* Exercise: The records below are to be repeated exactly, minus any pictures.

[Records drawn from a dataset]
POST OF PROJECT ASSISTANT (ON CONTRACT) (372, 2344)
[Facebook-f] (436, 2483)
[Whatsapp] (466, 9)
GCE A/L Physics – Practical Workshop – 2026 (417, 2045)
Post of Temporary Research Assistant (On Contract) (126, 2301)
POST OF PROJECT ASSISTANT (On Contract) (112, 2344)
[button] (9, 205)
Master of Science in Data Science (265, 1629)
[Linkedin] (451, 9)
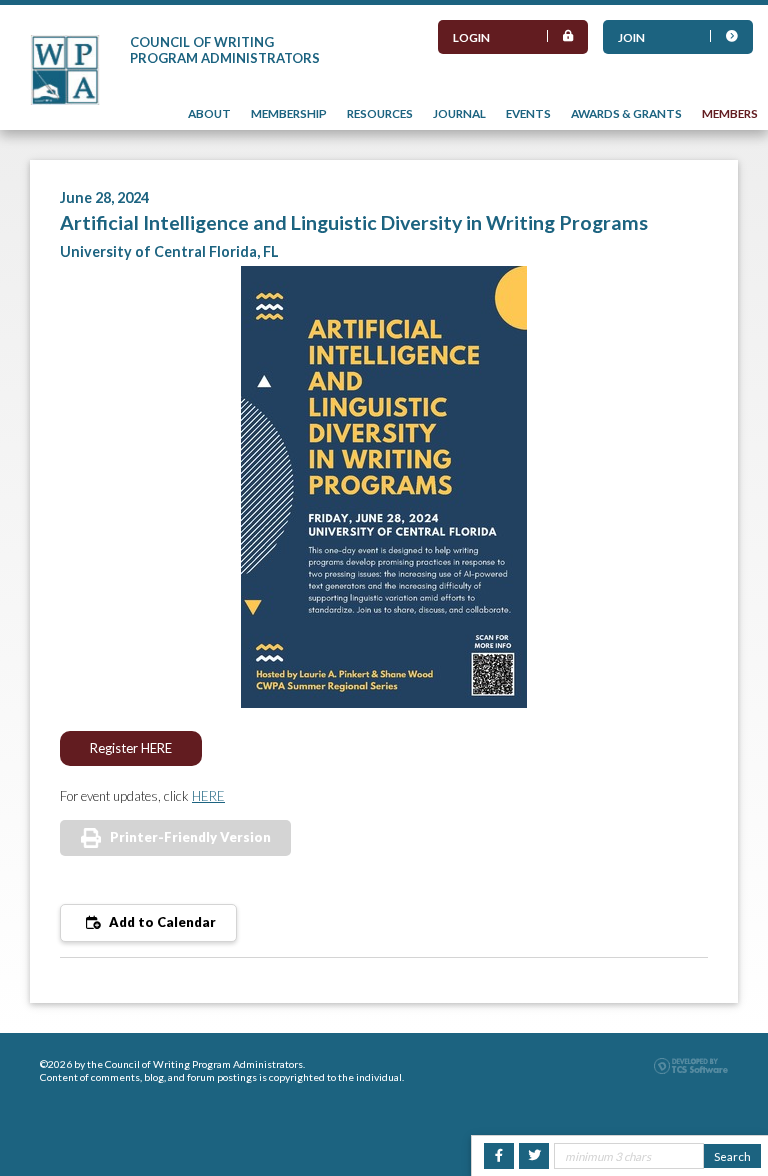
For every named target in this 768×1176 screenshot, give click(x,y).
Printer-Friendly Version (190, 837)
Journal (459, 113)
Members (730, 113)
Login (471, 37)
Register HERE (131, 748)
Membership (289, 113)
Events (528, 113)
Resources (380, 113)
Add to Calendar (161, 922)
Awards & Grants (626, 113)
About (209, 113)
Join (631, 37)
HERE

* Reply to the task:
POST OF PROJECT ASSISTANT (ON CONTRACT) (372, 2344)
[Facebook-f] (436, 2483)
[Whatsapp] (466, 9)
GCE A/L Physics – Practical Workshop – 2026 (417, 2045)
Post of Temporary Research Assistant (On Contract) (126, 2301)
POST OF PROJECT ASSISTANT (On Contract) (112, 2344)
[button] (9, 205)
Master of Science in Data Science (265, 1629)
[Linkedin] (451, 9)
For every named target in this 768×1176 screenshot, give click(x,y).
Printer-Friendly Version (190, 837)
Journal (459, 113)
Members (730, 113)
Login (471, 37)
Register HERE (131, 748)
Membership (289, 113)
Events (528, 113)
Resources (380, 113)
Add to Calendar (161, 922)
Awards & Grants (626, 113)
About (209, 113)
Join (631, 37)
HERE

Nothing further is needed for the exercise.